Prestiti per sposarsi: la provincia è terza in Lombardia
I matrimoni sono sempre più cari e, in provincia di Varese, si chiedono prestiti per sposarsi. Secondo un'analisi realizzata da Facile.it e Prestiti.it, la cifra che si cerca di ottenere dalle finanziarie per far fronte alle spese legate al matrimonio è pari a poco più di 10.150 euro, il terzo importo più alto della Lombardia.
IL DATO LOMBARDO
A livello regionale, invece, l'importo richiesto è pari a poco più di 9.500 euro, da restituire in circa 60 rate da 183 euro ciascuna.
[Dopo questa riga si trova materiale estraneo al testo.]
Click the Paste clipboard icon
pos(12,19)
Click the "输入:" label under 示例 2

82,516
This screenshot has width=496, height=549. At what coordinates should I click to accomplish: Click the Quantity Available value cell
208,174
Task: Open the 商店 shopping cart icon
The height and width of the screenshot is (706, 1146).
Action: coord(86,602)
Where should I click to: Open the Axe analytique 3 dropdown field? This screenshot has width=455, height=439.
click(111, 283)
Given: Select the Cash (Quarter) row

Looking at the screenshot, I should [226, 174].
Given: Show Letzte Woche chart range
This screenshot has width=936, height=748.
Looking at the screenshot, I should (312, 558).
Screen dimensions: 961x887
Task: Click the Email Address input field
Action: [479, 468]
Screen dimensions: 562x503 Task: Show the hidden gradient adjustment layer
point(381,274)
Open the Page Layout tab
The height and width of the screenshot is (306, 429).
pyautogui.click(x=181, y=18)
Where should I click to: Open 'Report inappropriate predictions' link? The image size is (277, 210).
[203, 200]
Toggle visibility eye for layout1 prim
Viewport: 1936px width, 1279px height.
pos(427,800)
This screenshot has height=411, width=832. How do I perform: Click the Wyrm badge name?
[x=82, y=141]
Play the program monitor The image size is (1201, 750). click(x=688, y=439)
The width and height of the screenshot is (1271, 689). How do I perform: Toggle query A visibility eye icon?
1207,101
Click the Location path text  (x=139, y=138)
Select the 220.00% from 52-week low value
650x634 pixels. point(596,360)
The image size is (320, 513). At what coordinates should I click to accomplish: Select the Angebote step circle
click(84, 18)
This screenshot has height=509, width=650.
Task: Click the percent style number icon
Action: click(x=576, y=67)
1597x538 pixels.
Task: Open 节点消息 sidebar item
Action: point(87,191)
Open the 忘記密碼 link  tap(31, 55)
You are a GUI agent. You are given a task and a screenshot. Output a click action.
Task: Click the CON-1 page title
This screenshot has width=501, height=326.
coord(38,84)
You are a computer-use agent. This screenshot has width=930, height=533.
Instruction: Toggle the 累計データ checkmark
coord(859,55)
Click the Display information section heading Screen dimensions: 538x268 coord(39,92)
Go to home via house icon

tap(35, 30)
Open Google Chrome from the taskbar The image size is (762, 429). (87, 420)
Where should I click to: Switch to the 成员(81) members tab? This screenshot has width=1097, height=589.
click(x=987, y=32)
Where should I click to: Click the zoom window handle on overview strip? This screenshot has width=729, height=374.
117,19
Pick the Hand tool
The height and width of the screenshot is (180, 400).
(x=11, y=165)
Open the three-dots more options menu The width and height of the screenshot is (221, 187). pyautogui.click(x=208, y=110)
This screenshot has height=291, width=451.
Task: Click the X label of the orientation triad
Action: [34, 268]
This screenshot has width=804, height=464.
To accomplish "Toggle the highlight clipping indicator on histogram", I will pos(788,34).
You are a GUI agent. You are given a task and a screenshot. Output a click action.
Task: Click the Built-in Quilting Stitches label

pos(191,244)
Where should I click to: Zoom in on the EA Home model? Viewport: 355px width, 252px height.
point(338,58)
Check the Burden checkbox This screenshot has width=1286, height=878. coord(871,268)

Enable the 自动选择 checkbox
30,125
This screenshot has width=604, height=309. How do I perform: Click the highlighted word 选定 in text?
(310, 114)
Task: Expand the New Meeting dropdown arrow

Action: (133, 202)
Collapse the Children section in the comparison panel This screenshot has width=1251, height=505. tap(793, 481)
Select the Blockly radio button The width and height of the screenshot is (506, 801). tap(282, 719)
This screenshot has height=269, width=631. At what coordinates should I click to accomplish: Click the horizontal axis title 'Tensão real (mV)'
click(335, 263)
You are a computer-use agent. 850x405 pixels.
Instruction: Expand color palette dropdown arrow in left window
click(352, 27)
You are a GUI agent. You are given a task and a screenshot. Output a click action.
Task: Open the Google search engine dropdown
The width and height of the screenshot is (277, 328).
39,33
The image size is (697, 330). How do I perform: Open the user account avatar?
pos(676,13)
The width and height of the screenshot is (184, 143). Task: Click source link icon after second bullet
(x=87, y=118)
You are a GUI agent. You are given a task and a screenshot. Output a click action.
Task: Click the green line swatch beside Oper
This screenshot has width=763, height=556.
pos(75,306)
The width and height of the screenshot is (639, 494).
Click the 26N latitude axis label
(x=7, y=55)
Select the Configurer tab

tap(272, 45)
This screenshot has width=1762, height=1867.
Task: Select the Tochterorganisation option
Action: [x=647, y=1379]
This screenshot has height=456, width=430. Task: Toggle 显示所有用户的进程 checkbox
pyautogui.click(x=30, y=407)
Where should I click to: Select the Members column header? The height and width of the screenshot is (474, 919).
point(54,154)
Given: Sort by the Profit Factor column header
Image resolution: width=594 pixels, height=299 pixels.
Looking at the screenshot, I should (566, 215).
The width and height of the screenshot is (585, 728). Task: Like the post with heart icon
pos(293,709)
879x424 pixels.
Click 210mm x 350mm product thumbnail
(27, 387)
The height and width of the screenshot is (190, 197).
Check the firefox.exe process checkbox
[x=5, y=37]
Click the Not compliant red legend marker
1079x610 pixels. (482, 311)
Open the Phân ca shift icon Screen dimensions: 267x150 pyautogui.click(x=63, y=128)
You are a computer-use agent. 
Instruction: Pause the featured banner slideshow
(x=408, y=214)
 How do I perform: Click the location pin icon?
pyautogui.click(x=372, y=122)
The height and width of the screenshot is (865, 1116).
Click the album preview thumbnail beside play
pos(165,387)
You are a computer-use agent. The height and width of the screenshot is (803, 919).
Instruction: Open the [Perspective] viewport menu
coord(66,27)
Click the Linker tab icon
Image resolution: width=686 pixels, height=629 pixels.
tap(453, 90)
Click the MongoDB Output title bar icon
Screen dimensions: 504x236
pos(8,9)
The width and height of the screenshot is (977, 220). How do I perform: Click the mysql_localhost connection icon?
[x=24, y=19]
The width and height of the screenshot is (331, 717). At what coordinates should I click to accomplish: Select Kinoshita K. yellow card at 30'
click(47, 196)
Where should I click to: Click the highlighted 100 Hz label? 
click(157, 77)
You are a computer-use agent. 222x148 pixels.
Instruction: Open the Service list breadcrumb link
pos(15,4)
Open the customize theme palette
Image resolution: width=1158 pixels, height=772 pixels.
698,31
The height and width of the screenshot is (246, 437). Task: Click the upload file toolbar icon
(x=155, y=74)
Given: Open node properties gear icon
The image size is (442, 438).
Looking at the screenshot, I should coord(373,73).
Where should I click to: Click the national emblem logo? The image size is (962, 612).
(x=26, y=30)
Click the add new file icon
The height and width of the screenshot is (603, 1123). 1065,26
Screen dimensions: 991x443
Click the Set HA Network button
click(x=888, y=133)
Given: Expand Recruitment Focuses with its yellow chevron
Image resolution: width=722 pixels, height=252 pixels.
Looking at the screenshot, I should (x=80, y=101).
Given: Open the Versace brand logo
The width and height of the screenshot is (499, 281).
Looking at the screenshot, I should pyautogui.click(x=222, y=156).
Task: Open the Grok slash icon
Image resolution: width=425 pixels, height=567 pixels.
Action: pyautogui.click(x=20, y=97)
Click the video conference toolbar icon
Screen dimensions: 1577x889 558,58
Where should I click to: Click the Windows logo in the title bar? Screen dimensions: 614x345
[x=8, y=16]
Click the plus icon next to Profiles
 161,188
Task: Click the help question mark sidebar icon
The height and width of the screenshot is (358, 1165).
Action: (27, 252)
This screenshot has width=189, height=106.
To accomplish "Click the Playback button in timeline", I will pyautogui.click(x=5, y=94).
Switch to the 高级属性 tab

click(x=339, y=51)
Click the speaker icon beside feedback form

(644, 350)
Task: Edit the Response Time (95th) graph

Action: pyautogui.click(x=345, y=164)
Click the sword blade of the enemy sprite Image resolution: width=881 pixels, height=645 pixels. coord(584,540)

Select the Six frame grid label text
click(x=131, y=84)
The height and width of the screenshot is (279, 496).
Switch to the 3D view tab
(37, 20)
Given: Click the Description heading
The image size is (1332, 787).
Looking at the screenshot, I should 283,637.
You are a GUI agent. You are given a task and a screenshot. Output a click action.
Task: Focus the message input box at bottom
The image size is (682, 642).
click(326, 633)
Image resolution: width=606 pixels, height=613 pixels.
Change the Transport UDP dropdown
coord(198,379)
Il valore richiesto mediamente nella regione risulta superiore dell'8% rispetto a quello nazionale.
PROVINCIA PER PROVINCIA
Guardando a questi prestiti su base territoriale, emerge che la provincia di Como è l’area della Lombardia dove sono stati richiesti gli importi medi più alti (11.329 euro, il 19% in più rispetto alla media regionale); seguono sul “podio” Sondrio (10.395 euro) e Varese. E poi ancora Lodi (10.108 euro) e Monza e Brianza (9.767 euro). Valori inferiori alla media regionale, ma comunque maggiori di quelli medi italiani, per Lecco (9.543 euro), Brescia (9.384 euro), Milano (9.202 euro) e Pavia (8.875 euro). Chiudono la graduatoria le province di Cremona (8.440 euro), Mantova (7.818 euro) e Bergamo (7.423 euro).
QUANTO COSTA SPOSARSI
Tornando a valori nazionali, il costo di una cerimonia nuziale può pesare molto sulle tasche degli sposi. Ma in quale misura incidono sul budget le varie spese? Tra i prodotti che richiedono le cifre maggiori troviamo gli abiti (dai 500 agli 8.000 euro per la sposa e dai 700 fino ai 3.000 euro per lo sposo), ovviamente corredati di scarpe (dai 100 ai 300 euro per lui e fino ai 3.000 euro per lei). Per il trucco, invece, la spesa può variare dai 175 ai 600 euro e per l’auto nuziale fra i 300 ed i 600 euro. A immortalare tutto ci sarà il fotografo, il cui servizio richiede agli sposi fra i 1.500 e i 2.500 euro. I fiori per decorare la location della cerimonia e del ricevimento possono costare dai 1.500 fino ai 9.000 euro, mentre il catering, altra voce molto pesante nel costo complessivo di un matrimonio ed estremamente variabile in base non solo al cibo scelto, ma anche al tipo di servizio e al numero degli invitati, ha un prezzo che oscilla tra i 150 e i 250 euro a persona. Ovviamente torta a parte che, da sola, può costare dai 200 fino ai 1.500 euro (ancora una volta in base a tipologia e dimensioni). Dopo la cerimonia e il ricevimento si deve pensare anche alla festa e allora, che sia quella di un DJ o che sia suonata da una band live, la musica ha un costo che può andare dagli 800 fino ai 3.000 euro. Le bomboniere, infine, richiedono un esborso compreso fra i 5 e i 20 euro a persona.
COSTI “CONDIVISI”
«Sposarsi oggi ha dei costi oggettivamente importanti e in virtù di questo è comprensibile che molte coppie preferiscano dilazionare il pagamento evitando così di fare troppe rinunce – afferma Andrea Bettinzoli, wedding planner della Chapeau Consulting –. Risparmiare, però, è possibile, soprattutto razionalizzando alcuni costi che possono essere “condivisi” con altre coppie che si sposano nello stesso giorno e nello stesso luogo (ad esempio i fiori per l'allestimento della chiesa) e scegliendo con un professionista del settore i fornitori che garantiscono il miglior rapporto qualità/prezzo».